(Source extract)

Although these findings align with existing research (40), supporting the positive association between exercise dosage, intensity, and pattern diversity with cognitive function. However, our review reveals significant variability in the design of current exercise intervention parameters—including intensity, frequency, and duration—lacking systematicity and comprehensiveness. This limitation constrains the potential for greater improvement in cognitive frailty. Therefore, future exercise intervention designs should thoroughly explore optimal training ratios and progression models within consistent intervention frameworks. This approach will enable the optimization of exercise content and load, thereby promoting comprehensive improvements in patient health outcomes.

Despite highlighting the positive role of exercise interventions in improving cognitive frailty, this review also acknowledges several limitations in the current evidence. First, most of the included studies were conducted in China, with limited representation from other regions, and generally featured small sample sizes, which may constrain the generalizability of the results. Therefore, future research should employ cross-cultural, multicenter, large-scale randomized controlled trials to validate the feasibility and applicability of different intervention protocols.

Second, the studies included in the review employed diverse diagnostic criteria and measurement tools. Although all reported significant improvements in cognitive frailty following exercise interventions, there was no uniformity in the target populations or settings. Furthermore, insufficient research exists on mental health outcomes, thereby undermining the standardization and comparability of findings. Future efforts should establish standardized diagnostic and assessment systems. This should involve integrating objective criteria to unify evaluation tools and applicable standards across different research settings, while strengthening the measurement of multifaceted health outcomes. Such measures will ensure the comparability, applicability, and practical utility of research findings.

(End Source extract)
(Stored data)

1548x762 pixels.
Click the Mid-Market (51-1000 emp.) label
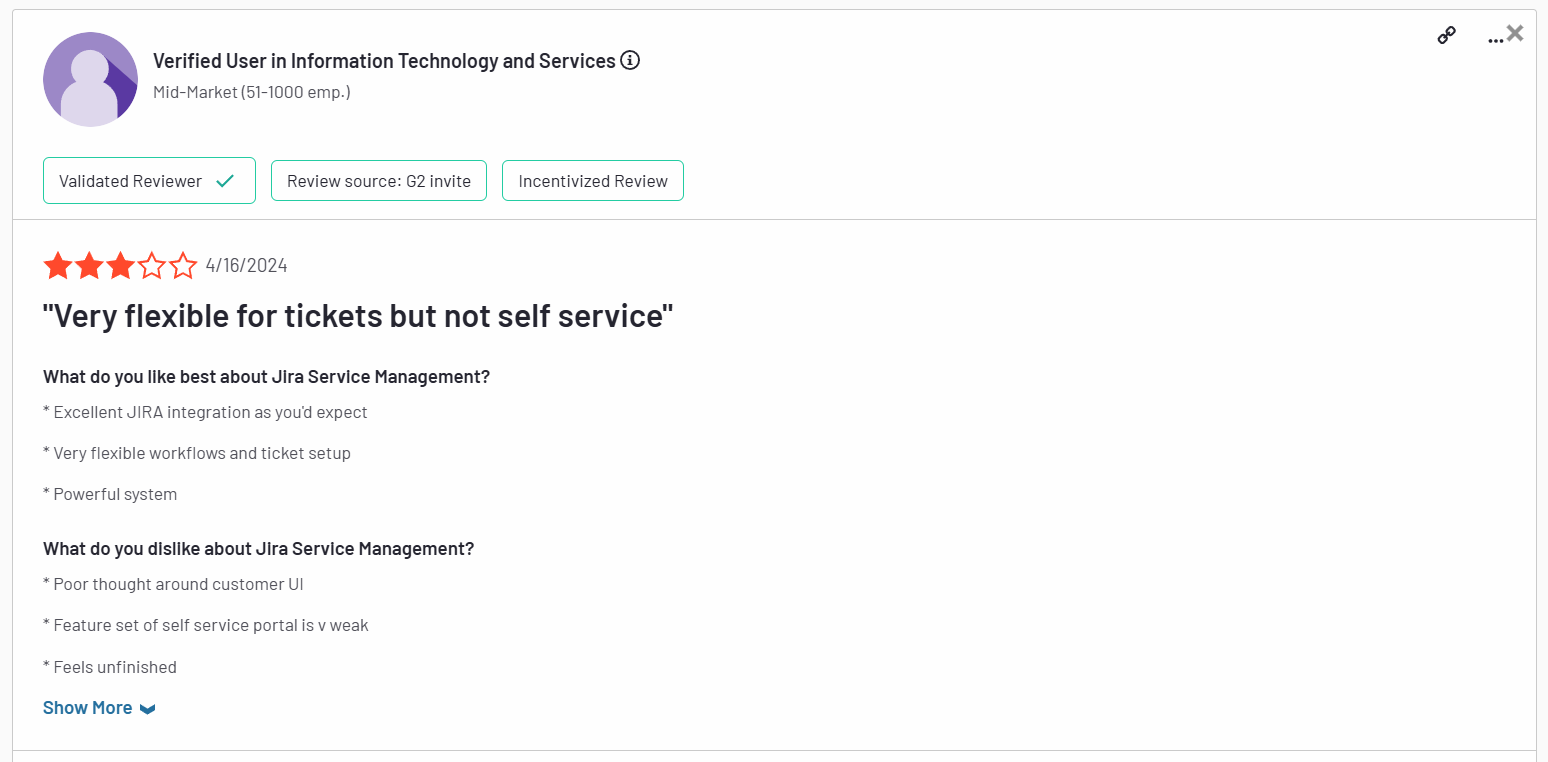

(End Stored data)

- _Required work_
From the review-limitations excerpt, extract the passage between "Despite highlighting the" and "different intervention protocols.", inclusive.

- _Answer space_
Despite highlighting the positive role of exercise interventions in improving cognitive frailty, this review also acknowledges several limitations in the current evidence. First, most of the included studies were conducted in China, with limited representation from other regions, and generally featured small sample sizes, which may constrain the generalizability of the results. Therefore, future research should employ cross-cultural, multicenter, large-scale randomized controlled trials to validate the feasibility and applicability of different intervention protocols.